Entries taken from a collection
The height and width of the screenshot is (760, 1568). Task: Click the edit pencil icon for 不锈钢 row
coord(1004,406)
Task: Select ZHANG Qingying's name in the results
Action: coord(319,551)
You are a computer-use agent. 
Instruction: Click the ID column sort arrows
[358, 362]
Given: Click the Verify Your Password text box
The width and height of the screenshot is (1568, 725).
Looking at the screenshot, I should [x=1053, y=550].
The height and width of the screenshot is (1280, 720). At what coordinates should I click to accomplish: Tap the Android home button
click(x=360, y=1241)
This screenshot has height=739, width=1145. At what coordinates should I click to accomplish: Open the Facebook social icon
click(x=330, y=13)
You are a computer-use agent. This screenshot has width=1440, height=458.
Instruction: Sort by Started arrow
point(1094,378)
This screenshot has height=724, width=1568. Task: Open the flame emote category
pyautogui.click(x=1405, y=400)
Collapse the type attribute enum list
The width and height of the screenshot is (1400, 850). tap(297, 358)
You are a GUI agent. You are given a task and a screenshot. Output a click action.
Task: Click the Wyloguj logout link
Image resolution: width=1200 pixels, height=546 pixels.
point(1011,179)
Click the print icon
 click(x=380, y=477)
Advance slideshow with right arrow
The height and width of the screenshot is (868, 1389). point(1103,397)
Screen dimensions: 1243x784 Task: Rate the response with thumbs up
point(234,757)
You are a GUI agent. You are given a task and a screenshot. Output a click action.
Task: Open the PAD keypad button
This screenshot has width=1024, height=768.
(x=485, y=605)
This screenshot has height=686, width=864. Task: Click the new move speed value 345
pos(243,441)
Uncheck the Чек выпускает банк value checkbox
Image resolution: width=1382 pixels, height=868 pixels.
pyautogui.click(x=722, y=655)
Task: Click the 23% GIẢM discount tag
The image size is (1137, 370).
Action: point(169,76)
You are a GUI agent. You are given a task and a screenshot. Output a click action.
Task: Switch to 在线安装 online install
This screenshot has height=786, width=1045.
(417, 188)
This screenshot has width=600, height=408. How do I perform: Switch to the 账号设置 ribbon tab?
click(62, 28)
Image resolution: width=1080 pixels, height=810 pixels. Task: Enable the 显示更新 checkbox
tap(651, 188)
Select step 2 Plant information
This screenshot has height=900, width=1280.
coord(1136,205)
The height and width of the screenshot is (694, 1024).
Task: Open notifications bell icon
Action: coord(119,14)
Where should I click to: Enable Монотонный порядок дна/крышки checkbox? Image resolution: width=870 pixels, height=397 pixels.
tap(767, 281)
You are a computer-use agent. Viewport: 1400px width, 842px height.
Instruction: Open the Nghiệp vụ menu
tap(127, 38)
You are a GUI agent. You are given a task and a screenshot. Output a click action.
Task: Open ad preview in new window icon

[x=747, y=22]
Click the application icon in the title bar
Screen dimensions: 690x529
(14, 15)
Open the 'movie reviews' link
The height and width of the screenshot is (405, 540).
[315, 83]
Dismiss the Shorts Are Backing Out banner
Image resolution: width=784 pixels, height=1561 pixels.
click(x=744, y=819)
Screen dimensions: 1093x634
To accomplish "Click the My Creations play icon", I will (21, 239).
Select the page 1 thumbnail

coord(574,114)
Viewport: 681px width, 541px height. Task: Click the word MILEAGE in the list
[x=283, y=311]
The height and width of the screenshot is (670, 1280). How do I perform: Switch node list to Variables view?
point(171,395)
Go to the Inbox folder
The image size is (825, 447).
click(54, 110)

### Required work
Reproduce, word for word and in full, only the lines above that start at the line with "Click the print icon" and run through the line with "Click the application icon in the title bar", both ends included.

### Exercise output
Click the print icon
 click(x=380, y=477)
Advance slideshow with right arrow
The height and width of the screenshot is (868, 1389). point(1103,397)
Screen dimensions: 1243x784 Task: Rate the response with thumbs up
point(234,757)
You are a GUI agent. You are given a task and a screenshot. Output a click action.
Task: Open the PAD keypad button
This screenshot has width=1024, height=768.
(x=485, y=605)
This screenshot has height=686, width=864. Task: Click the new move speed value 345
pos(243,441)
Uncheck the Чек выпускает банк value checkbox
Image resolution: width=1382 pixels, height=868 pixels.
pyautogui.click(x=722, y=655)
Task: Click the 23% GIẢM discount tag
The image size is (1137, 370).
Action: point(169,76)
You are a GUI agent. You are given a task and a screenshot. Output a click action.
Task: Switch to 在线安装 online install
This screenshot has height=786, width=1045.
(417, 188)
This screenshot has width=600, height=408. How do I perform: Switch to the 账号设置 ribbon tab?
click(62, 28)
Image resolution: width=1080 pixels, height=810 pixels. Task: Enable the 显示更新 checkbox
tap(651, 188)
Select step 2 Plant information
This screenshot has height=900, width=1280.
coord(1136,205)
The height and width of the screenshot is (694, 1024).
Task: Open notifications bell icon
Action: coord(119,14)
Where should I click to: Enable Монотонный порядок дна/крышки checkbox? Image resolution: width=870 pixels, height=397 pixels.
tap(767, 281)
You are a computer-use agent. Viewport: 1400px width, 842px height.
Instruction: Open the Nghiệp vụ menu
tap(127, 38)
You are a GUI agent. You are given a task and a screenshot. Output a click action.
Task: Open ad preview in new window icon

[x=747, y=22]
Click the application icon in the title bar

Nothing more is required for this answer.